Re: Regular expressions in Unicode (Was: Ethiopic text)

From: Kenneth Whistler (kenw@sybase.com)
Date: Thu Mar 12 1998 - 14:03:48 EST


And one of the fundamental issues addressed squarely by
the Single UNIX Specification for Regular Expressions,
in the document pointed to by Xiao-He, is the dependence
of regexp range expressions of locale-specific collations:

"Range expressions must not be used in portable applications
because their behaviour is dependent on the collating
sequence. Ranges will be treated according to the current
collating sequence, and include such characters that fall
within the range based on that collating sequence, regardless
of character values. This, however, means that the
interpretation will differ depending on collating sequence."

The specification also defines the "character class
expressions" pointed to by Gary Miller, e.g. [:alpha:],
etc. In general,

"In addition character class expressions of the form [:name:]
are recognized in those locales where the *name* keyword has
been given a charclass definition in the LC_CTYPE category."

_Information provided:_

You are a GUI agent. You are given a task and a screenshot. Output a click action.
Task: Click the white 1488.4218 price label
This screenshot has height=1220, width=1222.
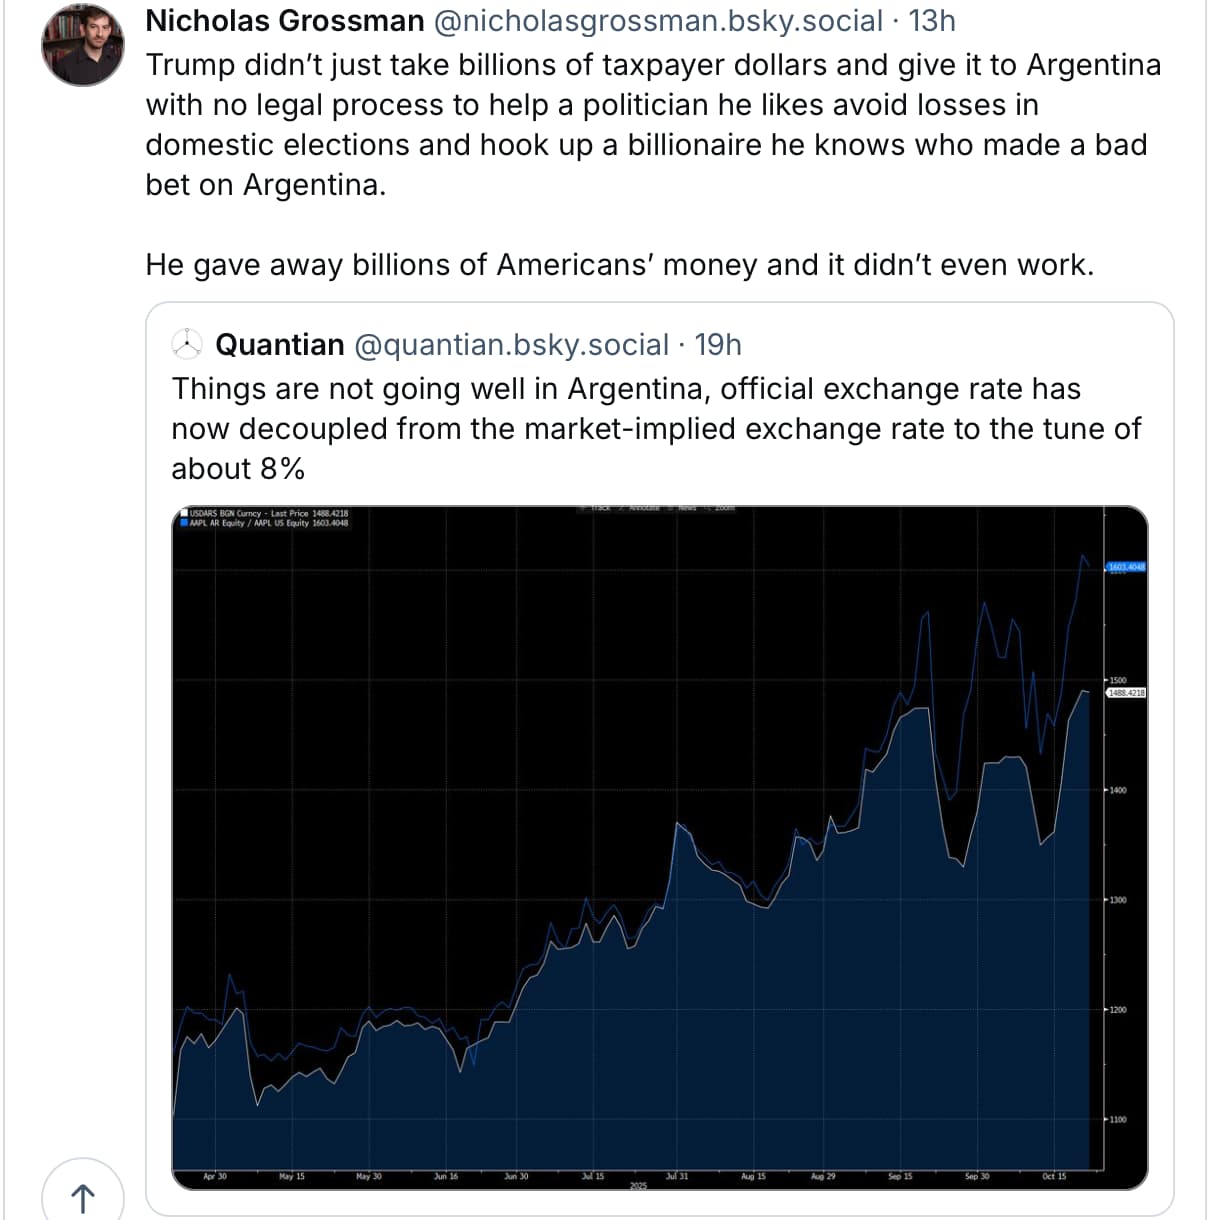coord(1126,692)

_Task statement:_
In the post on regular expressions in Unicode, what LC category must give a keyword a charclass definition for a [:name:] character class expression to be recognized?

_Exercise response:_
The LC_CTYPE category.